— WHAT TO PRODUCE —
In the essay on Uwe Rosenberg's board games, reproduce word for word the passage that begins at the words "Side Note: I've" and stops after "I was served.".

— PAGE EXCERPT —
From Farm to Odin's Table
The best authors of any medium have a distinct style. One of the pleasures of being a more veteran player of tabletop games is appreciating the styles of my favorite designers. One of my favorites is Uwe Rosenberg. He is so prolific, yet so sharp, and I find myself looking forward to his new titles more than many others. On one hand it's easy to discount his productivity as many of his designs are ultimately iterations of past efforts. Patchwork, Cottage Garden, Indian Summer. Agricola, Caverna, A Feast for Odin. But, I think it's a mistake to note his efforts are the obvious next steps.
Far from it. I think he's truly special in not just making his games smoother, but ultimately more satisfying. He's making his games more fun.
Years ago I played Agricola, ranked as the 15th best game of all time on Board Game Geek. I recognized its excellence, but didn't love the experience. The purpose of this piece isn't to review it or add my two cents to a decade of opinions. But, as it matters for my thesis, you should know the gist of my critique. I found myself overwhelmed by the personalized hand of unique cards, the non-intuitive end scoring, and the relentless pressure to feed my family.
Side Note: I've always wondered, though, if the time at which I played it was the wrong one. I didn't play many heavy euros at that point, or even many games longer than an hour, and was still relatively new to tabletop games. I may not have been ready for the farming dish I was served.
A few years ago, I got the chance to play Caverna. I fell in love with it immediately. In fact, it has been one of my favorite games of the last few years. It just makes sense. Everything except the basic resources are worth a point at the end. Buildings modify the value of your actions and resources. Feeding can be solved in a variety of ways. More is good, which is easy to understand. It's the tweak to the formula I needed.
Just last week, I played A Feast for Odin, and it may be my favorite of the three. I've been thinking about the experience constantly. I think it's the final evolution. I'm so impressed with the culmination of subtle and important changes since Agricola. He didn't just make the game easier to play, though. It's more thoughtful, more fun, but also, better recognizes what makes humans happy and what causes angst.
It isn't just that Rosenberg is clearly refining a thesis he first penned a decade ago. Any designer can and should be doing this. I mean, look at the differences between Cry Havoc and York and you'll see an obvious effort to smooth and polish a foundation. Look at how Borg evolves, polishes, and expands his Command and Colors system. What fascinates me are how the changes to A Feast for Odin directly address player experiences. They address anxiety and risk aversio while providing the dopamine drip of a reward and true satisfaction. These are things I don't think are largely in York. It makes me take a step back. Also, when I think about what Rosenberg has done, it makes me think of Blizzard's efforts in video games.
I normally wouldn't jump to video games, but I think it's an interesting comparison. I think Rosenberg is succeeding, whereas I think Blizzard is making more boring games.
Note: I'm talking about my opinions here on Blizzard's designs and my own experiences as a player. They're clearly killing it financially and I'm in the minority here.
Blizzard became one of the most successful video game studios on earth by taking other people's ideas and making them better. I personally think they were most successful with World of Warcraft. They started with Everquest, but removed the aimless wandering and camping a hill or orcs spawning and replaced it with quests as the primary drivers of XP. They eliminated the terrifying corpse run and gave you a temporary debuff instead. I'm painting with a broad brush here for the sake of brevity, but the idea worked. I think it's the right formula for a largely cooperative game about building characters over weeks, months, and years.

— RECORDED INFORMATION —
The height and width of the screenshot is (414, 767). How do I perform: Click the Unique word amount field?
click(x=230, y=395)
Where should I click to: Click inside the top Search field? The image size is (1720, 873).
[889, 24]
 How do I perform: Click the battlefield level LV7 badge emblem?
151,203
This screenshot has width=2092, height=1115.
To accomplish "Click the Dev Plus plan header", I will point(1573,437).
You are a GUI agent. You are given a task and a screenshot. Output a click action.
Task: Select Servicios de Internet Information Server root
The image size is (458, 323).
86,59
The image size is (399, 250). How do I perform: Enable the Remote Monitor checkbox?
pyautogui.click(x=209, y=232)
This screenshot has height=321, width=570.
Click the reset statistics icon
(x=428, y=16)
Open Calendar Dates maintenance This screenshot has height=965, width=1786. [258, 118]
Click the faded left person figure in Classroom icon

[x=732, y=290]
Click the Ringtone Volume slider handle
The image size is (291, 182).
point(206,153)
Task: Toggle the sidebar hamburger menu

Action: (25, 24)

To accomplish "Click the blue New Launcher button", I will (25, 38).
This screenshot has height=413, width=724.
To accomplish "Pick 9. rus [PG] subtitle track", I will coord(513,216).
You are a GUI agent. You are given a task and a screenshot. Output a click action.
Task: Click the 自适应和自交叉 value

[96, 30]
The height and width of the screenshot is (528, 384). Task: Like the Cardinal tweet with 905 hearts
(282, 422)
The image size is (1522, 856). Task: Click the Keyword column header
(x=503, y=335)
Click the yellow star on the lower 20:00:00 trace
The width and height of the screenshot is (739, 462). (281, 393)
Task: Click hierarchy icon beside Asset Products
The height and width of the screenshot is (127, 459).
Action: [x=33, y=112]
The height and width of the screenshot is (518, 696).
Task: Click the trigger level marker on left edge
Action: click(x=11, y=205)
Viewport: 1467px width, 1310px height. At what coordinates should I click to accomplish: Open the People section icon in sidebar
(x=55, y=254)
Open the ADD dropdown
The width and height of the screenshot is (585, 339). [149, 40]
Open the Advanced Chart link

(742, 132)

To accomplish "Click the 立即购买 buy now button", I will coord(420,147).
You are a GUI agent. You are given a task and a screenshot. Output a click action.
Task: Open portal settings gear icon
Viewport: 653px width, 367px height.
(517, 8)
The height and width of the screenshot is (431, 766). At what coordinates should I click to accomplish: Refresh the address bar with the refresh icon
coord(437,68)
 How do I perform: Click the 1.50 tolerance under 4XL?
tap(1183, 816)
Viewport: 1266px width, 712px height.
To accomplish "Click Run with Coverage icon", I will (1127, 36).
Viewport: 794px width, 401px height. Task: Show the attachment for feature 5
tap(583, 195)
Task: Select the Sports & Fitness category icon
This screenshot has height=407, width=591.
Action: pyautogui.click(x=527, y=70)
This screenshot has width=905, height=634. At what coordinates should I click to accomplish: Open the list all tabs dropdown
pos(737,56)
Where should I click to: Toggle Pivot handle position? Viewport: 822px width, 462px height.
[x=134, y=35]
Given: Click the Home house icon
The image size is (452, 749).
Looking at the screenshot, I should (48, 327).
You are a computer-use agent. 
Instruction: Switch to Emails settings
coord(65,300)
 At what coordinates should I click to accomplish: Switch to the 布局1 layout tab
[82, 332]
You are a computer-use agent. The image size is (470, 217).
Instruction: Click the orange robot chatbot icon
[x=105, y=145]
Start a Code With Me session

— ANSWER IN FULL —
Side Note: I've always wondered, though, if the time at which I played it was the wrong one. I didn't play many heavy euros at that point, or even many games longer than an hour, and was still relatively new to tabletop games. I may not have been ready for the farming dish I was served.